Docker maakt het “packagen” en “shippen” van applicaties eenvoudiger middels images in containers. En dat is voor ontwikkelaars en beheerders een uitkomst. Zo kun je met deze tool bijvoorbeeld op een laptop zeer snel een, aan productie vergelijkbare, configuratie draaien. Dat lijkt misschien niks nieuws omdat dat min of meer ook met virtuele machines zou kunnen, maar ik geef je straks de kleine verschillen die bij elkaar stiekem een groot effect hebben.
Daarnaast kan Docker ook helpen met het onderzoeken van nieuwe technologie. Je kunt immers eenvoudig een volledige software stack draaien op je eigen laptop, en er naar hartenlust mee spelen. En zoals ik later ook zal uitleggen is dat ook voor Microsoft ontwikkelaars heel belangrijk. Microsoft staat inmiddels qua technologie voor een enorm breed scala aan talen, frameworks, platforms en operating systems. Met Docker wordt het ‘even over de schutting kijken’ een stuk eenvoudiger: je start een kant-en-klare container op en gaat er meteen mee aan de slag.
Docker en Windows, wie maakt me los?
De vraag of Docker bruikbaar is op het Windows-platform is voor Microsoft .NET ontwikkelaars, beheerders en architecten meteen ook de relevantste vraag. Immers, hoe kunnen we ooit gelukkig worden van iets wat initieel alleen op Linux draaide? Gelukkig voor .NET ontwikkelaars zag Microsoft óók de toegevoegde waarde van Docker en is ermee aan de slag gegaan.

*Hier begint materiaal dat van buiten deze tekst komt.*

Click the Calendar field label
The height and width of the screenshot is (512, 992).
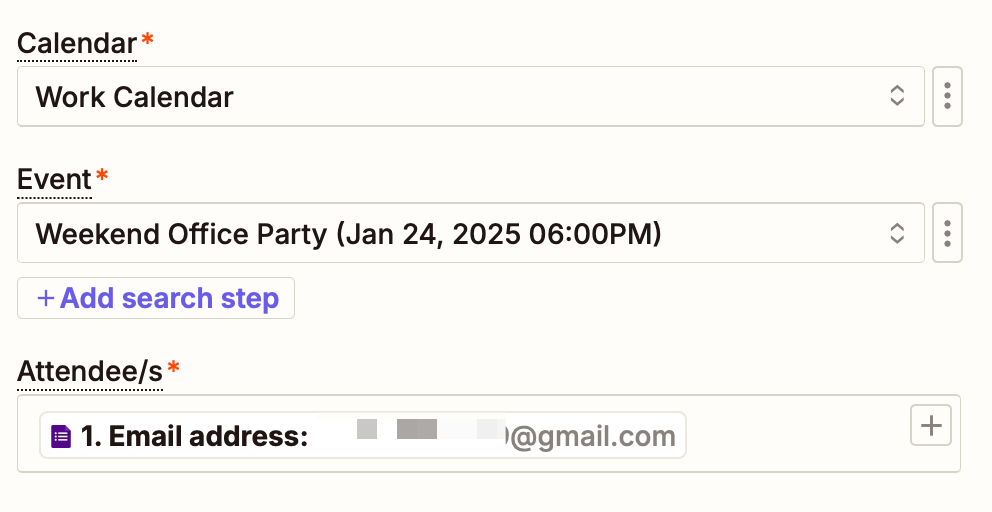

Waarom Docker voor het Microsoft platform logisch is
Jarenlang zag Microsoft open-source als een bedreiging voor haar business model. Later realiseerde Microsoft zich (ook) dat met open-source geld te verdienen is en de wereld groter is dan Windows en Office. Om te begrijpen waarom ook Microsoft Docker omarmt en niet een eigen variant introduceert, is het in mijn ogen relevant om in vogelvlucht te bekijken waarom het voor Microsoft platform (.NET/Azure) logisch is om gebruik te maken van Docker.
Waar komen we vandaan?
Het is tegenwoordig steeds minder voor dat een gedistribueerde applicatie bestaat uit alléén componenten die gebouwd zijn op een enkel platform zoals Java of .NET. Er is steeds meer kruisbestuiving tussen verschillende platformen. “Traditionele” platforms/talen zoals C/C++, Ruby, Java en .NET/C#, maar ook de modernere Go, Node, Elixir, en F# maken gretig gebruik van elkaars nieuwe ideeën, concepten of aanpakken. Nemen we dan het Microsoft ecosysteem onder de loep, dan zie je dat sinds de introductie van ASP.NET MVC (ongeveer 10 jaar geleden) Microsoft steeds meer bij de buren shopt. Open-source is al lang niet meer een vies woord in Redmond, en zelfs Linux is uiteindelijk omarmd.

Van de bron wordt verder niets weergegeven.